Being single and an outspoken critic of these infernal days, I can
afford to make the statement: I am not buying anyone any presents, and
I am asking everyone I know to not buy me anything. Some friends
think this is a good idea; those with children, however, sound wistful and
say, "I wish I could do that." Their tone of defeat and resignation
saddens and
angers me, especially when we consider that the recipients' lives will
largely go unimproved by Christmas morning loot. Reminds me of the story
of the three-year-old whose parents spent an absurd amount on some
extravagant toy, and the kid spent the next week playing in the box the
toy came in. Just to aggravate myself further, I plan to drive around
town the first garbage day after the 25th, to see the mounds of extra
garbage - mostly wrapping paper, itself printed with toxic inks and
contaminated with unrecyclable glitter and plastic ribbons, and
packaging materials for overly packaged, inferior quality Crap that is
given in a vain attempt to buy favor with one's loved ones. Each
upstanding houseful of citizens will have their own temporary, but
uniquely beautiful and socially meaningful, curbside shrine to
overconsumption.
This being the holiday season, I would be remiss if I did not bring up
that favorite topic of Santa's workshop, toys. Yessiree, toys are the
raison d'etre of little boys and girls - Pokemon, Beanie Babies,
Baby Furby. Dang, I wish I was a kid again! Then I'd be able to once
again whip myself into a frenzy over Cabbage Patch Kids. Or maybe Pogs.

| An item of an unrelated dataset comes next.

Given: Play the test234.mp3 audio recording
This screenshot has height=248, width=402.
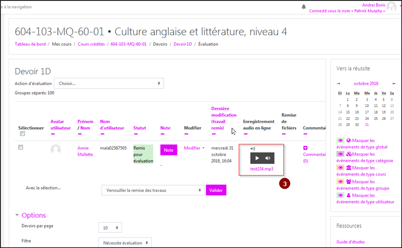Looking at the screenshot, I should 258,158.
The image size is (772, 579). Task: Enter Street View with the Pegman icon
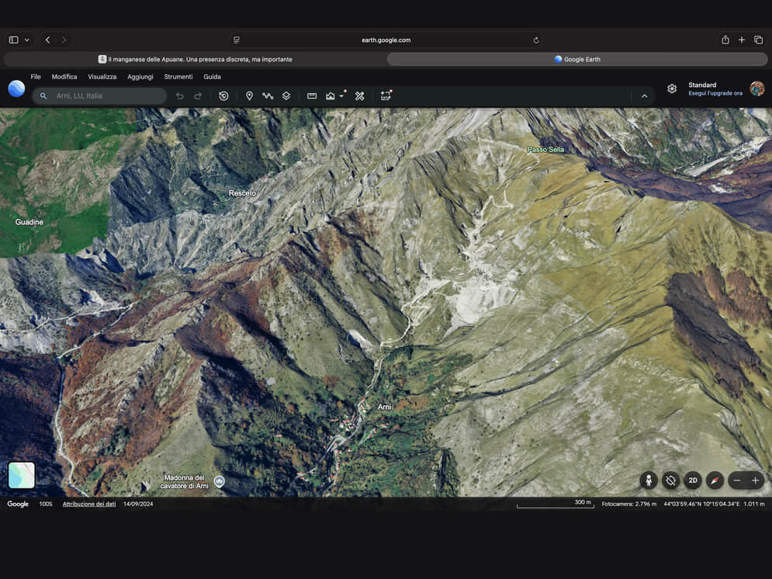[649, 480]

Or Tamagotchi cyberpets (barf). Or
maybe - aw hell, whatever the annual fad is, that marketing confection
which leads the weak-willed to bargain-basement assault and battery, and
to eBay auctions where two bucks worth of carpet remnants and cheap
Chinese transistors command thousands of dollars under the guise of Tickle
Me Elmo. Maybe it's boomer nostalgia to think that toys really
were cooler in the past; in any event they were certainly more
durable than the slave-labor-assembled plastic Crap which fill the shelves
of mega-box retailers. Today's toys rarely outlast a kid's attention
span, which is saying pitifully little in this spastic Ritalin-popping
culture. Toys which are part of a marketing campaign, tied to some movie
or video or pop culture event - well, they just plain suck. The cool toys
I had as
a kid didn't need cross-marketing tie-ins: Lego, Meccano, Stratego, the
game of
Life (whose little white kid pins forever altered my view of family
life; if I want more than six kids, do I need to buy a second car?) - all
endlessly entertaining because they had no fixed outcome, no 39th level to
reach
and conquer and discard.
And don't even get me started on the whole tree issue. On average,
trees consume more carbon dioxide and give off more oxygen when they're
wee saplings, so why would you cut down a perfectly good living organism,
drag it indoors, and decorate it with ugly lights (the good ones are
outside, impressing the neighbors) and kitschy knick-knacks? If people
really want to be traditional, they ought to affix candles to the tree,
like they did in the Good Ole Days. When the house burns down, you get to
buy a new house - and fill it with more Crap! And what could be more
American than that?
In all seriousness, the holiday season irritates me so because the
message
of the season is lost amidst the commercial blah-blah-blah that attempts
to drown us daily. But there are people who refuse to accept global
capitalism; some of them were in Seattle last month, and others stayed
home, spreading the word via the Web. Like the stickers used to
say: We Are Everywhere! Get out there and make yourself heard.
And if you still have to give gifts, give something that's more you
than
merchandise: your time and good will.